I’ve always had a hard time establishing roots in new places. I’ve grown with the idea of never getting too comfortable to the point where I can’t imagine myself without a certain something.

Maybe it’s because of the family member that can’t be alone, the father with his addiction or the friend that feels that they need it all. I’ve always been one that focuses on the power of self when it comes to personal growth. Many times, I dislike not being able to do something because of limitations. I firmly believe that one of the greatest things that one can achieve in life is to be dependent of self and to take ownership of self. While it’s important to have the support of many, sometimes time by yourself is just as beautiful and productive as having a conversation with a group. You come to learn so much about yourself when you reflect all that you are. You come to realize that you are capable of separating from all tangible things and not feel entirely dysfunctional. It’s so easy to become attached with technology and individuals. I think the true challenge is to be able to live alone. Why is it that so many know so little about others when we share characteristics that ultimately group us together in a thing called existence? Why do we build walls? So that we can have an internal looking glass and to protect all those we can hurt? As Will Bowen says, “Hurt people hurt people.” We say and do things that hurt others as a result of our own inner strife and pain. It’s so common to enter a pseudo mode when all you have to live for are destinations that gear you into autopilot.
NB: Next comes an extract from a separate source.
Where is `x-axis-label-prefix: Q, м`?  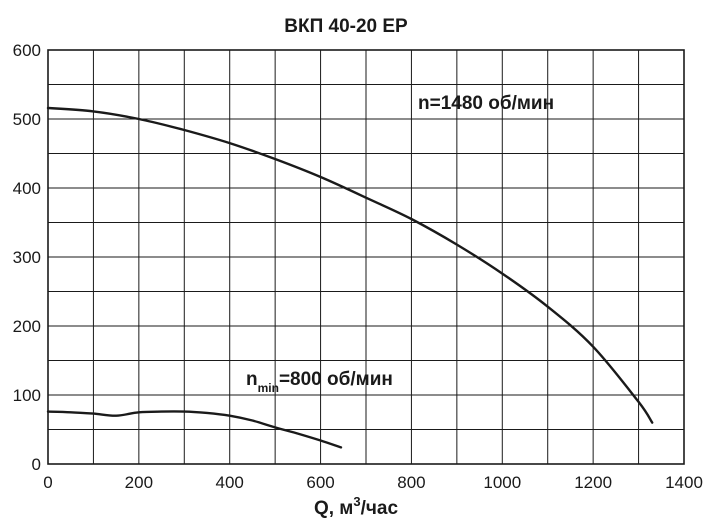
x-axis-label-prefix: Q, м is located at coordinates (334, 508).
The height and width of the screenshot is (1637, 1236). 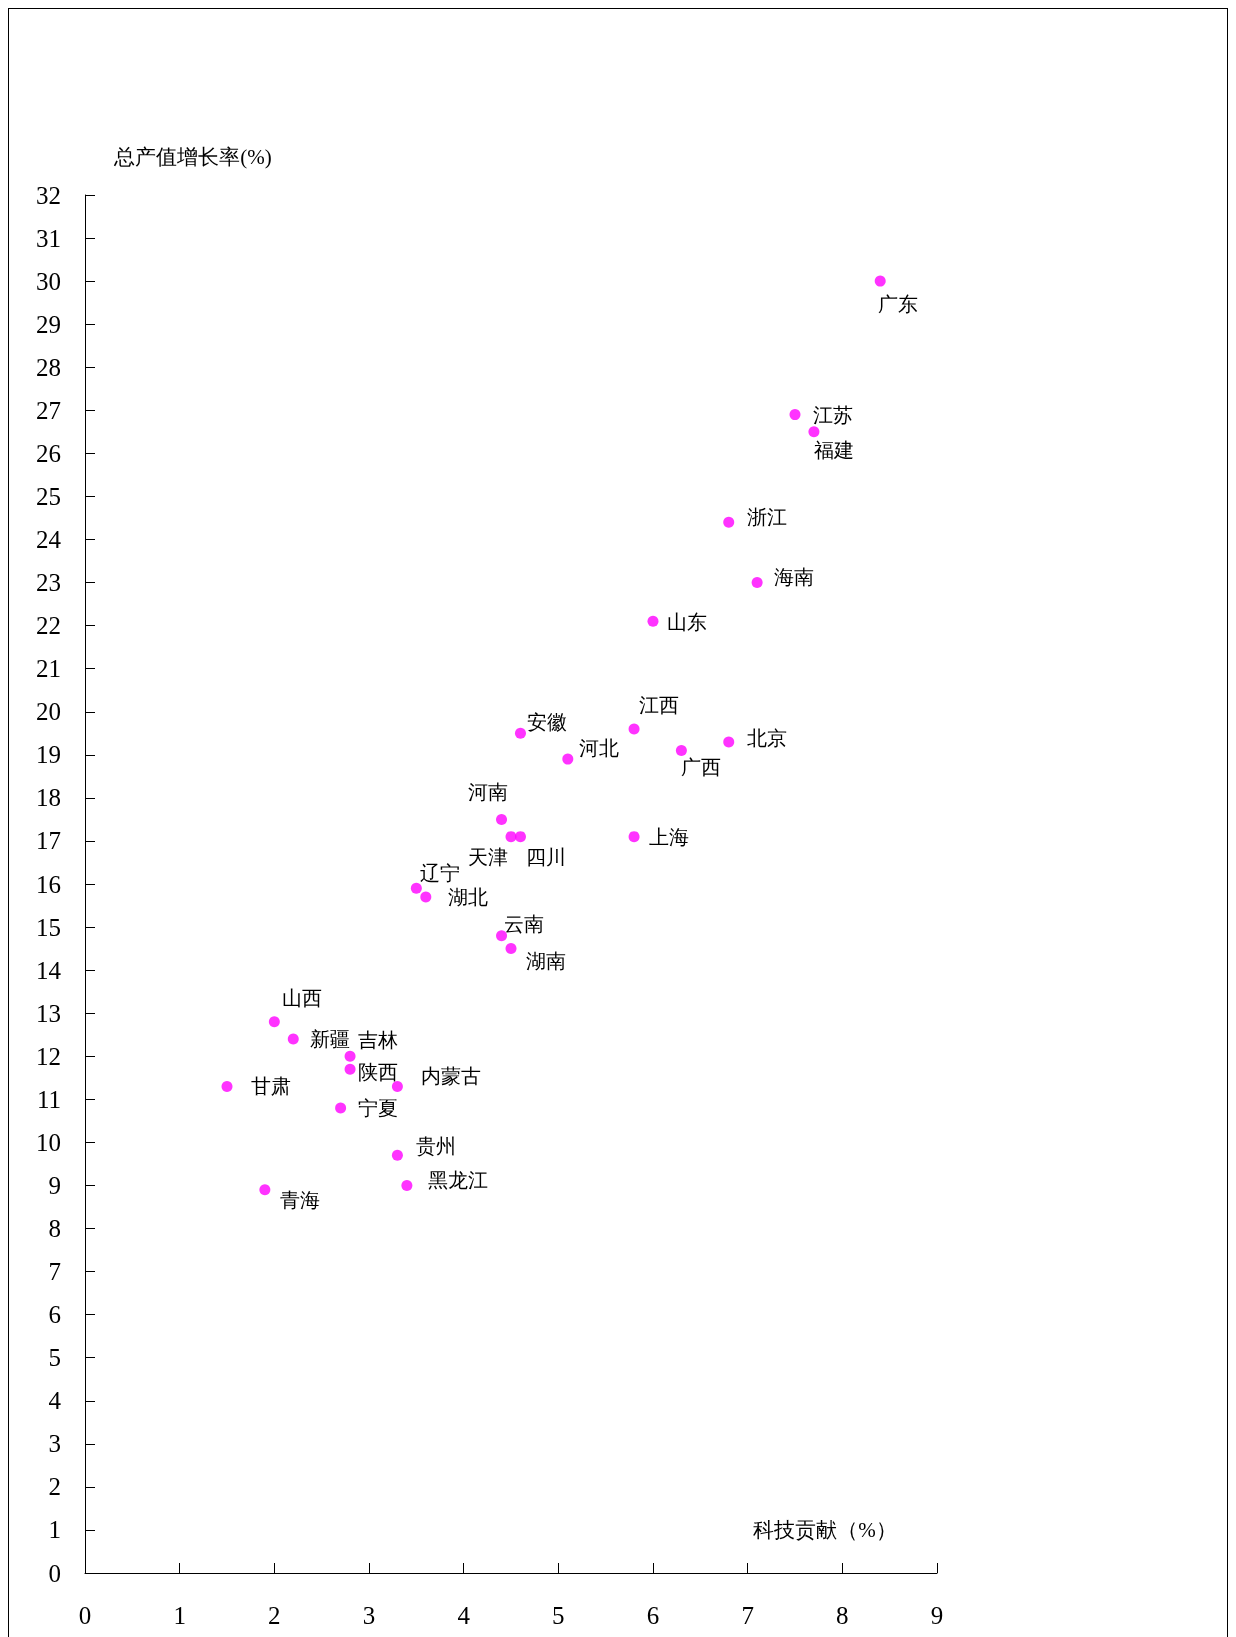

Everything between here and there, now and later is part of what makes today, tomorrow. Why do we rely on tangible things when opportunities to experience more are infinite verses constant? Why do we feel the need to settle when so much more can be experienced? Is it comfort? Is comfort bad? Is it good? What lies in the mist that blurs our vision? Is it human curiosity to want to know more? What are these thoughts I am experiencing on route of transition? Will I accept what is present or will I gamble and make my greatest mistake?